* Task description
Repeat back the entries that follow, keeping every word as it is.

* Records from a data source
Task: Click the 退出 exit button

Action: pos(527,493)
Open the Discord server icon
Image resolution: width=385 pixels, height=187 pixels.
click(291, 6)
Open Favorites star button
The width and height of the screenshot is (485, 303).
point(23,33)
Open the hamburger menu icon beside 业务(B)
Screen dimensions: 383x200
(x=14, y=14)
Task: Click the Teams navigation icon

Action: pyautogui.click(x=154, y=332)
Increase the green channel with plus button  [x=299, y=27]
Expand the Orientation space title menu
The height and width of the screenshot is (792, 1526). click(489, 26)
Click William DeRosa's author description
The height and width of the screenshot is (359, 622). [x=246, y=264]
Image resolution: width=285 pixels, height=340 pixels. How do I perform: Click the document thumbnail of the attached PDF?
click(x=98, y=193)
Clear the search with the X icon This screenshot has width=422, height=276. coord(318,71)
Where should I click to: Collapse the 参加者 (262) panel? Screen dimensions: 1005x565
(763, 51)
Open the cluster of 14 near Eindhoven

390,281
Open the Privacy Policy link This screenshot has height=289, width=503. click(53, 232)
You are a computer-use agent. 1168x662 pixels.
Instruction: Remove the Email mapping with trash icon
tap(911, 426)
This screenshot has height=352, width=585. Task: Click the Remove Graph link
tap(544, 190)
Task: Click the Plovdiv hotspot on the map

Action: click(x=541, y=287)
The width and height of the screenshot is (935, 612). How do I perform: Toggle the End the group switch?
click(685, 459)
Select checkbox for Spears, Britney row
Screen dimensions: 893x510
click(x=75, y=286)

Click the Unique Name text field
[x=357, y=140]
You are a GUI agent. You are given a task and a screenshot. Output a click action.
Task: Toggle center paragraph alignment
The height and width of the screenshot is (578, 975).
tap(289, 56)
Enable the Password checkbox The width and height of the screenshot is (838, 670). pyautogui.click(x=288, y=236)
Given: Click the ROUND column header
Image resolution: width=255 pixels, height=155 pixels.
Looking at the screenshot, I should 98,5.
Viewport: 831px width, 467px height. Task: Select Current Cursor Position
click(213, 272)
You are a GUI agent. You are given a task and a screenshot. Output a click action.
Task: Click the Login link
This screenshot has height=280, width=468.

* Task solution
Task: Click the 退出 exit button

Action: pos(527,493)
Open the Discord server icon
Image resolution: width=385 pixels, height=187 pixels.
click(291, 6)
Open Favorites star button
The width and height of the screenshot is (485, 303).
point(23,33)
Open the hamburger menu icon beside 业务(B)
Screen dimensions: 383x200
(x=14, y=14)
Task: Click the Teams navigation icon

Action: pyautogui.click(x=154, y=332)
Increase the green channel with plus button  [x=299, y=27]
Expand the Orientation space title menu
The height and width of the screenshot is (792, 1526). click(489, 26)
Click William DeRosa's author description
The height and width of the screenshot is (359, 622). [x=246, y=264]
Image resolution: width=285 pixels, height=340 pixels. How do I perform: Click the document thumbnail of the attached PDF?
click(x=98, y=193)
Clear the search with the X icon This screenshot has width=422, height=276. coord(318,71)
Where should I click to: Collapse the 参加者 (262) panel? Screen dimensions: 1005x565
(763, 51)
Open the cluster of 14 near Eindhoven

390,281
Open the Privacy Policy link This screenshot has height=289, width=503. click(53, 232)
You are a computer-use agent. 1168x662 pixels.
Instruction: Remove the Email mapping with trash icon
tap(911, 426)
This screenshot has height=352, width=585. Task: Click the Remove Graph link
tap(544, 190)
Task: Click the Plovdiv hotspot on the map

Action: click(x=541, y=287)
The width and height of the screenshot is (935, 612). How do I perform: Toggle the End the group switch?
click(685, 459)
Select checkbox for Spears, Britney row
Screen dimensions: 893x510
click(x=75, y=286)

Click the Unique Name text field
[x=357, y=140]
You are a GUI agent. You are given a task and a screenshot. Output a click action.
Task: Toggle center paragraph alignment
The height and width of the screenshot is (578, 975).
tap(289, 56)
Enable the Password checkbox The width and height of the screenshot is (838, 670). pyautogui.click(x=288, y=236)
Given: Click the ROUND column header
Image resolution: width=255 pixels, height=155 pixels.
Looking at the screenshot, I should 98,5.
Viewport: 831px width, 467px height. Task: Select Current Cursor Position
click(213, 272)
You are a GUI agent. You are given a task and a screenshot. Output a click action.
Task: Click the Login link
This screenshot has height=280, width=468.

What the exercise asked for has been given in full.